I can't remember which was my favorite movie but I will never forget one of them was called "Montana Moon," and I just loved that movie so much, and I wish that they would release it again sometime. I didn't ever see "The Jazz Singer," but I did go to the Vaudeville one time in Spokane. My parents couldn't afford to take me most of the time, but I went with a friend of mine one time. Her parents took us and it was just beautiful. I remember there was a painting of a ship on the stage. Afterward we went out for ice cream and I had an ice cream sundae. It was the first ice cream sundae I had ever had. We usually made our own ice cream a gallon at a time because our freezer couldn't keep it cold. We had an ice chest type thing that was about half the size of a normal refrigerator. We just kept a 25lb. chunk of ice in it to keep things cold. We couldn't shop for the whole week, we just kept the butter and the milk and maybe some meat in there.

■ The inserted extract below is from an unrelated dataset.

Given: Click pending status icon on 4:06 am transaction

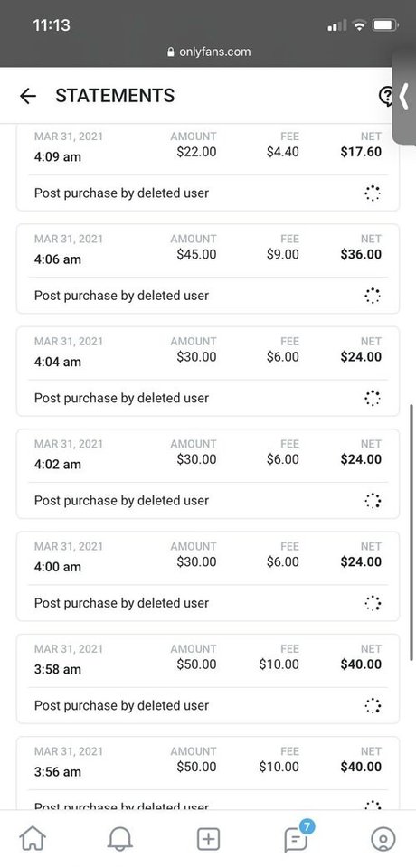Looking at the screenshot, I should pos(373,296).
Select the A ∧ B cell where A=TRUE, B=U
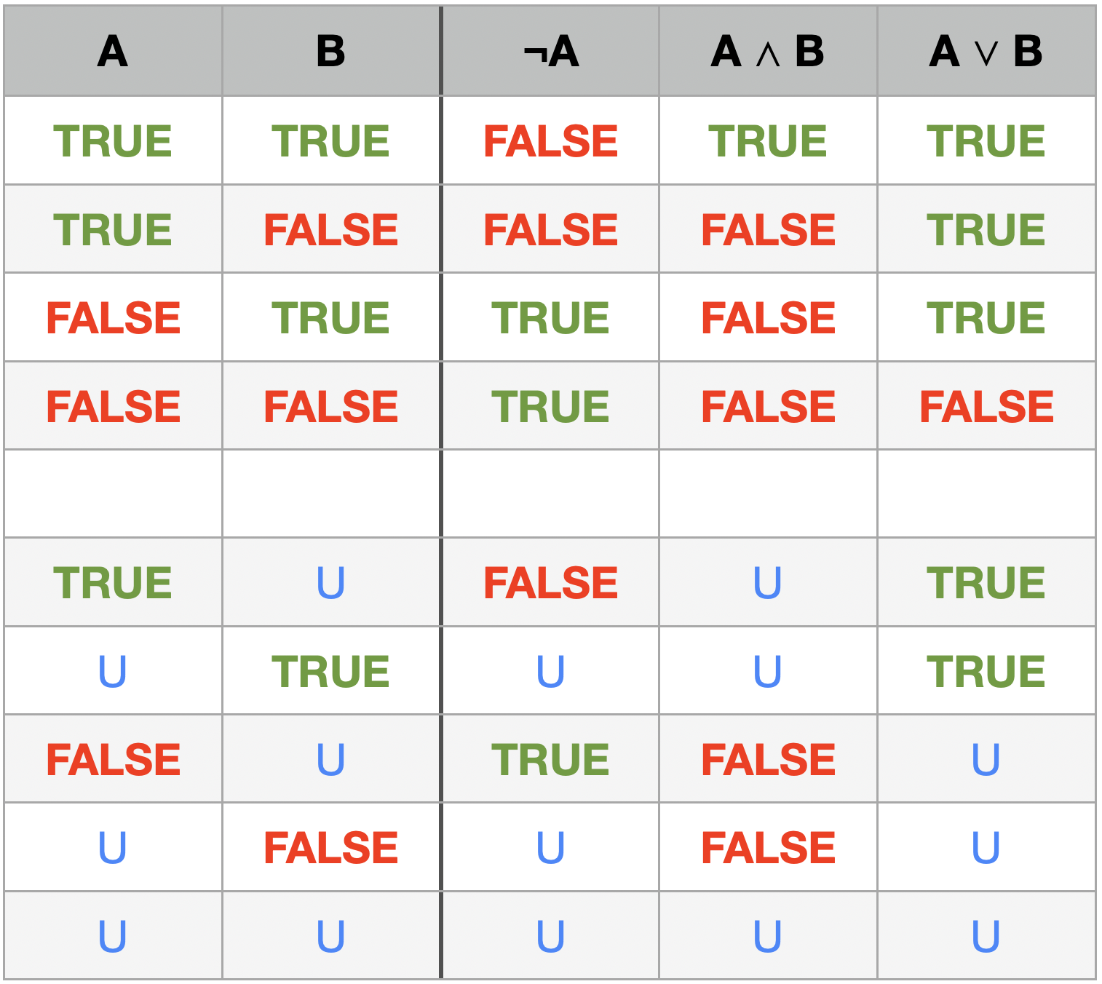1102x984 pixels. (x=768, y=582)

We didn't have real fancy meals.

Over labor day, we didn't ever go on any vacations, but Dad always got labor day off because of the union; it was the four Ls ... Loyal Loggers of Lumber ... anyway it was four Ls so on Labor day we would all go to the lake for a picnic. My mother would fill a basket like a clothes basket full of food for the lunch and we would take the electric train to the lake. There were always races and things there and it was something I always looked forward to. Sometimes my mother would bundle us up and she couldn't afford to take us to the circus but she would bundle us up anyway so we could see the parade. Us kids never really felt neglected or deprived.

We used to play cut the pie out in the snow with all the neighborhood children. The auditorium park had rides in the summer and they would shoot fireworks on the fourth of July. We would sit in the gully near the river, where we could sit up and see and look down on them. In the winter we would slide down the hill on sleds. Dad made a sled for me and my brother. It couldn't have been more than 18 inches long. We would go to a big hill. I would lie down on the sled and my brother would lie down on top of me because he was my younger brother. People thought we were sliding down with no sled because it was so small. I wish I still had that sled. I don't know what happened to it.

I didn't watch any sports until high school, when I watched football. Sports are so big business lately that they don't even seem like sports anymore. I played baseball and volleyball and tennis, and I went swimming in the summer at parks. During the Great Depression, Claude and I would get together with friends from the post office every other week on a Saturday afternoon. We would have a potluck supper and then we would play baseball and then pinochle.

I used to love Coney Islands. Sometimes Claude and I would splurge and we would go to a movie and then we would go to a Coney Island place. Coney island places are like chili dog places, like chili dog stands. They were 2 for 15¢ if you can believe that. And beer was 5¢ each. There was also this little man with a hamburger wagon and he would make little hamburgers for 5¢ each.

Something I didn't like about the 1920s was the dark wallpaper. It always made the room seem so dark. The style came back a while later but I never wanted to see it again. That was something that made an impression on me. Nowadays, everything is improved, the style of living is improved and comforts and such. I was never uncomfortable but there were 7 children in my family. We always had 3 meals a day and Mom baked. We would come home from school and you can't slice bread when it's fresh baked, so we would always get a loaf that we could just break hunks off of and spread butter in, and it was so good.
Ninety-six years, five months, and one day. She went from not having any electricity, or movies with sound, to watching video clips on a laptop computer. Who knows what's waiting for me in 70 years?

For the record, both my father and I tried for years to find "Montana Moon" on video or DVD for her to see again. As far as I can tell, they never released it outside of theaters.